| Items listed in a dataset |
Start of Block

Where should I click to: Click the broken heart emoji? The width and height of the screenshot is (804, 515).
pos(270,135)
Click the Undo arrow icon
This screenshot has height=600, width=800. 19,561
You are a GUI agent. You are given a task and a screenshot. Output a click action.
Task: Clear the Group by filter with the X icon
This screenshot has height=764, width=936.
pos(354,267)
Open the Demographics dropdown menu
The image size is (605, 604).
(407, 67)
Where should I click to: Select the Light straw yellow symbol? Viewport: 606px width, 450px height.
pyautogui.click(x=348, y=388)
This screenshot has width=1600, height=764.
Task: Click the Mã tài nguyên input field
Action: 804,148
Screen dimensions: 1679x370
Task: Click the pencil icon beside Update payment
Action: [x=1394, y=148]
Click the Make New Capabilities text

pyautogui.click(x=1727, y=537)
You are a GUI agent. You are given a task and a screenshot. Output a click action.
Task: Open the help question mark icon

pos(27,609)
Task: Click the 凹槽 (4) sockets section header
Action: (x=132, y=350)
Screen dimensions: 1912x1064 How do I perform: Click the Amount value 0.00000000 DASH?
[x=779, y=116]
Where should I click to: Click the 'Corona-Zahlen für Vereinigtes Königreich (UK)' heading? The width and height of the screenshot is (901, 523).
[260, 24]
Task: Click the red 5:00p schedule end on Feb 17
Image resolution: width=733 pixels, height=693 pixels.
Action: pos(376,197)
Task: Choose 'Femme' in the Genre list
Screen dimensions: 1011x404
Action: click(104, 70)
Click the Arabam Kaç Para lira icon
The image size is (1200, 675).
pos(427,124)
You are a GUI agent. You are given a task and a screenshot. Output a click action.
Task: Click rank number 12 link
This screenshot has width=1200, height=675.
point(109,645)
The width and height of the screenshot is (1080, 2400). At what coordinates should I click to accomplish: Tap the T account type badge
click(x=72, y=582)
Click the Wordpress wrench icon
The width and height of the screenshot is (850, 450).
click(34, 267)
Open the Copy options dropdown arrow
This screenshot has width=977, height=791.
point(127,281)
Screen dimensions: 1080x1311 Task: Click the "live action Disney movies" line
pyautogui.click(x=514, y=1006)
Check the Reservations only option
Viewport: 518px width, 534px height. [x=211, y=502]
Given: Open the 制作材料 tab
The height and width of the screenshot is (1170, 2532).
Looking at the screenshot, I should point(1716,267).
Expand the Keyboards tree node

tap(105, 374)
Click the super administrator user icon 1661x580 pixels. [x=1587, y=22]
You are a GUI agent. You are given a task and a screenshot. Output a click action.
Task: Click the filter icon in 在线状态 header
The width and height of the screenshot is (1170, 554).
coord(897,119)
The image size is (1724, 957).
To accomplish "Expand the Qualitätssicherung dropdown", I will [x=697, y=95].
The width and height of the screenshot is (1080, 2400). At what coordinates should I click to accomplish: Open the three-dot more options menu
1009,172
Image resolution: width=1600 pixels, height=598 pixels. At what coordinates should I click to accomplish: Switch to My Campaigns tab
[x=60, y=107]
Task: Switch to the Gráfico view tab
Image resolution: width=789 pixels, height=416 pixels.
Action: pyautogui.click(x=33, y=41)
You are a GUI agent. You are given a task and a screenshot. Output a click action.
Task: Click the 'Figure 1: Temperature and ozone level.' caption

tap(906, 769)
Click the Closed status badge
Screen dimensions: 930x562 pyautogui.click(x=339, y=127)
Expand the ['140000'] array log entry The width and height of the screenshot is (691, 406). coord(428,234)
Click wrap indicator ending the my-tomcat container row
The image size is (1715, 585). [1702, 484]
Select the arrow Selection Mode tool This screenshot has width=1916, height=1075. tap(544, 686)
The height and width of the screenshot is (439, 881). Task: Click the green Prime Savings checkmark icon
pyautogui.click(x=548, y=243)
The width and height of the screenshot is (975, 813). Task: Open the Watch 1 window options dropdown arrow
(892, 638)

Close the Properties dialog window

End of Block

| YOUR GOAL |
Copy out each line of the records where the string "filter" appears.

| YOUR SOLUTION |
Task: Clear the Group by filter with the X icon
Task: Click the filter icon in 在线状态 header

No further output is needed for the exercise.